Welche Künstler haben Sie aufgrund ihrer Ausstrahlung besonders beeindruckt?  
Uschi Nerke: Ganz besonders haben mich damals Chicago - die ja da noch Chicago Transit Authority hießen - beeindruckt. Die Jungs kamen in ein ziemlich leeres Studio (na gut, wir Fans vom Team etc. waren natürlich dabei) - und das erste, was sie fragten, war doch wirklich; Ok, was wollt Ihr, was wir jetzt machen - in welche Kamera sollen wir wann schauen und was wollt Ihr sonst noch? Tja - und dann kam die Ansage von Mike (und dafür hab ich ihn geliebt!): Also, passt mal auf, Jungs. Ihr seid nicht für uns da, - wir sind für Euch da. Also bitte macht, was Ihr wollt. Also stellten sich die Jungs im Kreis auf und ab ging die Post mit "I'm a man". Die mindestens 4 Kameras schnurrten ringsum und es war eine tolle Aufnahme. Der eine Kameramann - ein bis dahin eingefleischter Jazz-Fan - vergaß vor lauter Begeisterung sogar, wozu er da war: Er nahm sich die Kopfhörer ab (so konnte er auch keine Anweisungen von Mike mehr hören), dafür aber umso besser die Band - tja und dann stand er auch nicht mehr hinter, sondern neben der Kamera. Seitdem war er musikalisch bekehrt. 

Der Beat Club war bekannt und beliebt für seine Innovationen und Kompetenz. Warum  wurden für die letzte Sendung ausgerechnet die Osmonds verpflichtet, die damals der Prototyp einer belanglosen Teenie-Band war (heute würde man Boy-Group sagen)?  
Uschi Nerke: Gute Frage - aber wenn man selbst nicht die Entwicklung mitbekommen hat, erscheint das ein wenig quer. Fakt war: Am Ende des Beat Club (1970 bis 72) kamen immer mehr psychedelische Songs auf den Markt. Und es gab auch jedesmal mehr Diskussionen in der Regie zwischen uns Beteiligten. Ich konnte damit nicht wirklich viel anfangen - aber da hatte Mike die Auswahl fest in der Hand.
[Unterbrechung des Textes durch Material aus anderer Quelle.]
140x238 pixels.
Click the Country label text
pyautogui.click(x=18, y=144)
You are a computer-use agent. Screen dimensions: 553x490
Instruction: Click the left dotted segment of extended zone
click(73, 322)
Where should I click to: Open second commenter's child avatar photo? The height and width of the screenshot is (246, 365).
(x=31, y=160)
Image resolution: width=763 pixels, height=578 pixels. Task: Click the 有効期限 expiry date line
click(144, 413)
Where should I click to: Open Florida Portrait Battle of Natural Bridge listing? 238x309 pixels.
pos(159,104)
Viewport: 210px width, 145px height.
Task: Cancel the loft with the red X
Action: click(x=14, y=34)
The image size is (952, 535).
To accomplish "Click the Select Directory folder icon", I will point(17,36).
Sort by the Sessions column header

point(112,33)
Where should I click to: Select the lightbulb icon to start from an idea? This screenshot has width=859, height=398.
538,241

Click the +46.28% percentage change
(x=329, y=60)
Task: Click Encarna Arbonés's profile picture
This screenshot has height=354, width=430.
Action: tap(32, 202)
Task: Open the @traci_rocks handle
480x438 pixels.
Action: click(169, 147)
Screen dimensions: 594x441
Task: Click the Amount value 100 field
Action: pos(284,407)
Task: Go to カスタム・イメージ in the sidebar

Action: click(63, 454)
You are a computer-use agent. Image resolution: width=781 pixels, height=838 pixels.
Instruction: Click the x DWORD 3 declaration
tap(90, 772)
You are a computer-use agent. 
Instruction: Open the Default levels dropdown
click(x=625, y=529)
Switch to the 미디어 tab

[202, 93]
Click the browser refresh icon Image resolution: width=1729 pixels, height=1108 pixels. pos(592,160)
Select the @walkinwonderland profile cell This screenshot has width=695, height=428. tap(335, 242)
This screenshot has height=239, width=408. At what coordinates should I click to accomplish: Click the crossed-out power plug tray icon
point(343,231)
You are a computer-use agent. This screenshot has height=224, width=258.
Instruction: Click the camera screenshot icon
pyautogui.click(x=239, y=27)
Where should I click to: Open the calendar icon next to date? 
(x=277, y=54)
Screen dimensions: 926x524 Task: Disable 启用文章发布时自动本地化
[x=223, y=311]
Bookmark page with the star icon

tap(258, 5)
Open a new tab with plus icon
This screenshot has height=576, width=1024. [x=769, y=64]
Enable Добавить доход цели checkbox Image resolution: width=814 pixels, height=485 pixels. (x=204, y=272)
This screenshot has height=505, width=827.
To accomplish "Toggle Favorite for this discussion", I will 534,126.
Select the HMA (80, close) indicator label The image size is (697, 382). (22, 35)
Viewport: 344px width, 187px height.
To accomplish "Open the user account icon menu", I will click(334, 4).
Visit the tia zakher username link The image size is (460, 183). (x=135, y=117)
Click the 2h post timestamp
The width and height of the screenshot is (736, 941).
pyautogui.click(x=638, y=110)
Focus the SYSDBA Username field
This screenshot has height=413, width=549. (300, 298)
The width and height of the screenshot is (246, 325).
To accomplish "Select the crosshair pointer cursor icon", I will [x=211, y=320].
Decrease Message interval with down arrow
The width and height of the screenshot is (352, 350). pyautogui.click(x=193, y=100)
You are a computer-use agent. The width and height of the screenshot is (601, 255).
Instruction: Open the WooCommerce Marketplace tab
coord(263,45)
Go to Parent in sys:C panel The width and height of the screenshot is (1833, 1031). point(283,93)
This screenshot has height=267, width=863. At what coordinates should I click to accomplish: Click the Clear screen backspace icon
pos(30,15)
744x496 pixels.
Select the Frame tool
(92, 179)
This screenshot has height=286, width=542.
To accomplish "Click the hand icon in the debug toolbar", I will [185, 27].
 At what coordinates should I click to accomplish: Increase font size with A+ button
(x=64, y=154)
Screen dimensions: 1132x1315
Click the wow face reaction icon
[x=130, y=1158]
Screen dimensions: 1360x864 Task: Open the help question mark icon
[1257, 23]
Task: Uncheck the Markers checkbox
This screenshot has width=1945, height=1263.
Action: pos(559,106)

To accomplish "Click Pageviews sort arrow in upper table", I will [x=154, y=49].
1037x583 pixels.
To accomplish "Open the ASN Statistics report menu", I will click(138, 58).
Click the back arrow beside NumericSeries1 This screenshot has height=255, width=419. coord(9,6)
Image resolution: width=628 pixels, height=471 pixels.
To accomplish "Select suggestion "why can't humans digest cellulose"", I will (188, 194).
Das Ende des Beat Club war kein Zufall, sondern einfach eine normale Gegebenheit - sprich Entwicklung - die auf dem Musikmarkt vor sich ging. Die Osmonds waren eigentlich nur die Überleitung zum Musikladen - und damit eine ganz logische Sache. 

Verfolgen Sie auch die Musikszene der nach-Beat-Club-Ära? Wer hat Ihnen seitdem besonders gefallen? Wer ist aktuell ihr Favorit? 
Uschi Nerke: Tja, wozu hat man einen Sohn!!! Durch ihn wurde ich das erste Mal auf Metallica hingeschubst und dann auf Nirvana. Wir beide saßen da auf dem Fußboden in seinem Zimmer und sahen MTV. Fakt ist: Seine Mutter ist mittlerweile (zur Zeit des Interviews) satte 65 - aber immer noch 'ne Rockerbraut! Und zu Nirvana: Ich hatte mit viel Mühe für meinem Sohn samt Freund eine Backstage-Karte für das Konzert in Hamburg ergattert. Und was macht dieser Typ von Curt Cobain - er erschießt sich eine Woche vor diesem Konzert. Noch mehr Fragen? Ansonsten hör ich mir die neuen Sachen zwar an - komm aber nicht wirklich ins Jubeln. 

Sie spielten in dem Film "Deichking" eine  Hauptrolle. Um was geht es in dem Streifen  und wie sind Sie zu der Rolle gekommen?  
Uschi Nerke: Deichking ist für mich eine Wonne-Erfahrung gewesen: 1. Ich hatte fantastische Mitspieler, 2. Mein Filmsohn John Barron ist ein Traumtyp - vielleicht kann ich ihn mal adoptieren...., 3. Ich spiele im Film die Mutter Elfriede, die mit ihrem Mann Paul (Klaus Büchner von Torfrock) einen Bauernhof bewirtschaftet. Da aber nun die Ernte ansteht und jede Hand gebraucht wird, kommt der Musik-Fimmel von unserem Sohn Fiete überhaupt nicht gut. Fiete denkt nämlich wirklich, er wäre Elvis. Wir hatten unglaublich viel Spaß bei den Aufnahmen. Ach ja: Wie ich die Rolle bekommen habe? Ich wurde angerufen und gefragt, ob ich dazu Lust hätte. Wie übrigens in meinem ganzen Leben. Ich bin noch nie einem Job hinterher gerannt - ich wurde wirklich immer angerufen und gefragt. Angefangen mit dem Beat-Club 1965! Toll, was? Und darauf bin ich wirklich stolz. 

Was wollten Sie schon immer mal in einem Interview gefragt werden? 
Uschi Nerke: Bin schwer am Überlegen - aber ich befürchte, dass schon alles gefragt wurde. Sorry!


Der BEAT CLUB läuft übrigens immer noch am Samstag von 13 bis 15 Uhr auf Radio Bremen Eins. Am 12. Januar 2013 wurde Uschi Nerke allerdings ausgebootet. Manchmal sollten Traditionen nie gebrochen werden. Die Kollegen machen zwar einen guten Job, aber Frau Nerke ist nicht zu ersetzen.